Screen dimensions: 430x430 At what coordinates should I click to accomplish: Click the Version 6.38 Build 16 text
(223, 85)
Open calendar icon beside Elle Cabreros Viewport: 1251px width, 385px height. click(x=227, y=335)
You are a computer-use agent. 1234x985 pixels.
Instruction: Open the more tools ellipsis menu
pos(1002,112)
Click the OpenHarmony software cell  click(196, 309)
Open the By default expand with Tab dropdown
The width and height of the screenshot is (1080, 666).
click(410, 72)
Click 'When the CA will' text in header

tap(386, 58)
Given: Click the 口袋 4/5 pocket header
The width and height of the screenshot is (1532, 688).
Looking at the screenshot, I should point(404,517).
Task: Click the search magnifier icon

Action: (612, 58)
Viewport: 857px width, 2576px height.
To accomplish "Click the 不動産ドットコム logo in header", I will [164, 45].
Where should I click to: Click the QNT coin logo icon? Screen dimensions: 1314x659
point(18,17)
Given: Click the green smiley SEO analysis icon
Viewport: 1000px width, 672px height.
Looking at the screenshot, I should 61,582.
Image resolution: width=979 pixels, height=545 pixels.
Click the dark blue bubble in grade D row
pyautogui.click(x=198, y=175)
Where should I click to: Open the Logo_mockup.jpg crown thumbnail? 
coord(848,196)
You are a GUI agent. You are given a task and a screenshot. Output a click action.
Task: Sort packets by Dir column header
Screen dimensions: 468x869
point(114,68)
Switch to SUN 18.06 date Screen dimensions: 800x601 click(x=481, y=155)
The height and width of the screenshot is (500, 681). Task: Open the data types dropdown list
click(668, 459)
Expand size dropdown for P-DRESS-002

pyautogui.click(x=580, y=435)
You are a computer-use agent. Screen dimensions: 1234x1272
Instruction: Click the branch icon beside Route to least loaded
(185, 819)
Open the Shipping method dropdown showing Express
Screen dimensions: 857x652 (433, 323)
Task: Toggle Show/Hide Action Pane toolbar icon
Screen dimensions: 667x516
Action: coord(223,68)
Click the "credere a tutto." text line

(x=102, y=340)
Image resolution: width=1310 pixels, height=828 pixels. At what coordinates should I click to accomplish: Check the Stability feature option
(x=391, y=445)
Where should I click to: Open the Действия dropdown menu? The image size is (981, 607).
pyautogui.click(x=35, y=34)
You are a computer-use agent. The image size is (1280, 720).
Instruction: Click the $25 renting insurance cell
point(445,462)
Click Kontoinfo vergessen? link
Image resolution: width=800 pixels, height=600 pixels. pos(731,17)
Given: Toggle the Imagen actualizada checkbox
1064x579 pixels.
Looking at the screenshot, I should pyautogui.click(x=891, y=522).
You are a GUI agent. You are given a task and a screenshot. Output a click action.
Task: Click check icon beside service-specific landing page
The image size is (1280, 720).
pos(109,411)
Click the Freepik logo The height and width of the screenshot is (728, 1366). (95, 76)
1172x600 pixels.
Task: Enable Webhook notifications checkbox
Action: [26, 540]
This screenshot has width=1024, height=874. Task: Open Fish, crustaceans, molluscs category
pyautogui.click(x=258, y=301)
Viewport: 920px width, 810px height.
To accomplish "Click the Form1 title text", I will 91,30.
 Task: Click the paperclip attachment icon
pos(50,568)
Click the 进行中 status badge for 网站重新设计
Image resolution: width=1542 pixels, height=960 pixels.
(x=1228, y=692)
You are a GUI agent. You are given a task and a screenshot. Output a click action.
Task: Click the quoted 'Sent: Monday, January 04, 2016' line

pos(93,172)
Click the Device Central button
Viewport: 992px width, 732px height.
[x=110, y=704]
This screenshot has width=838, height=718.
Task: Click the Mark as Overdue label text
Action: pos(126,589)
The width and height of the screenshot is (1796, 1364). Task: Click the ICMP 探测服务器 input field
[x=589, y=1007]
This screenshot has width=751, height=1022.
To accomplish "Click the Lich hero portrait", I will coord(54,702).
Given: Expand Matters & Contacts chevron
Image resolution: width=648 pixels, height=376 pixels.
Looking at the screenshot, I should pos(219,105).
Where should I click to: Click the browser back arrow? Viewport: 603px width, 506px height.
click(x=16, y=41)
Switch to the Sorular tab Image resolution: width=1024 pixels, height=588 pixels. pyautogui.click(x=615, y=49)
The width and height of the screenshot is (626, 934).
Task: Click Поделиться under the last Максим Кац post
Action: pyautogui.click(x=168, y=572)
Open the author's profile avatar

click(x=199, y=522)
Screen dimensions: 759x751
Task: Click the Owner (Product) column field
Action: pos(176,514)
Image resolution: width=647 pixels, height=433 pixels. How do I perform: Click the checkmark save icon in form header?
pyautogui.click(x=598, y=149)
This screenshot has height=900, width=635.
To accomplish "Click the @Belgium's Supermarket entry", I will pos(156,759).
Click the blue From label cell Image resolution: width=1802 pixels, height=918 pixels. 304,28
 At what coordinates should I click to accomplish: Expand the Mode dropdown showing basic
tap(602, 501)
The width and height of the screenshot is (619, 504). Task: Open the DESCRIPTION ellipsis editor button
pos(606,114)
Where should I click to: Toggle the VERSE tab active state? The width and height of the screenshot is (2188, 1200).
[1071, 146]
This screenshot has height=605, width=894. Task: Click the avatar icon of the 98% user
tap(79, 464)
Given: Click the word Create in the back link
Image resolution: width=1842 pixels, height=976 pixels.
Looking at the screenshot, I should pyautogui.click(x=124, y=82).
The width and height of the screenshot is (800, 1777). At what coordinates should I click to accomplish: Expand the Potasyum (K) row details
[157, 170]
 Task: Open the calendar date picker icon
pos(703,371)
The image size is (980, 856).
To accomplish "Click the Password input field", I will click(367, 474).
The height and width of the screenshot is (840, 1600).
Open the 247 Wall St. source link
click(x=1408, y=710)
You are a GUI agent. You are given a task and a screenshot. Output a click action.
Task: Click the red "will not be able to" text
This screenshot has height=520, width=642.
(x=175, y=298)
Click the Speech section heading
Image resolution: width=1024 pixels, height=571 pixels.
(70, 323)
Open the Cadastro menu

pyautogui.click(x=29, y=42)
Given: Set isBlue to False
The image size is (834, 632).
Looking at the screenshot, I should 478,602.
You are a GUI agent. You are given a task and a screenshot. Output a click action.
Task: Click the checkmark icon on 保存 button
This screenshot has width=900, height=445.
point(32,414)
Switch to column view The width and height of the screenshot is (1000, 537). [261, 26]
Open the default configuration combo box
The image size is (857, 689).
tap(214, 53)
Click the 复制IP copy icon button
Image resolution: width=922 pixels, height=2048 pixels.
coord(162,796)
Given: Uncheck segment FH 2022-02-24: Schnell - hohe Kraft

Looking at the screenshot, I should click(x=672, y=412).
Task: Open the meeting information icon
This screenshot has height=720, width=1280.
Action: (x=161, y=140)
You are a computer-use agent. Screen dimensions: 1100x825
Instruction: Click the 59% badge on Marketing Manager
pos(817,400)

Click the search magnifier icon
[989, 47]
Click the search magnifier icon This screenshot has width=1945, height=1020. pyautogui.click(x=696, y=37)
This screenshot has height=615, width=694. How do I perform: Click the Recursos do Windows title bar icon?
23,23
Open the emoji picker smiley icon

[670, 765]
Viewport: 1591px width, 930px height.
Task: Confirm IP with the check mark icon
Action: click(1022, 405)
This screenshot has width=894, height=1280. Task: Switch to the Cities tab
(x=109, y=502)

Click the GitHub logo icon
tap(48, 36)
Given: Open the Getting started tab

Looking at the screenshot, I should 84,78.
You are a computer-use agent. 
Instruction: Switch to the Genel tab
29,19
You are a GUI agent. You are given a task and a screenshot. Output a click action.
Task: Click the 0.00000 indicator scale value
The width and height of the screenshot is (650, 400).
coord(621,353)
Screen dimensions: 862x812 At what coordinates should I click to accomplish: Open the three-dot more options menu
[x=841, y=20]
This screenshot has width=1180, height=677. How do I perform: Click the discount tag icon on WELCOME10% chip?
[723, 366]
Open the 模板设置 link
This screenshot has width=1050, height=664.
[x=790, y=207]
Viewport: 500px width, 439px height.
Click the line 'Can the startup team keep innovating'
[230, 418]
● ● ●
List the lines of the material in which the word "computer" occurs.

You are a computer-use agent. 1234x985 pixels.
You are a computer-use agent. Screen dimensions: 1234x1272
You are a computer-use agent. The image size is (1280, 720).
You are a computer-use agent. Screen dimensions: 1100x825
You are a computer-use agent. 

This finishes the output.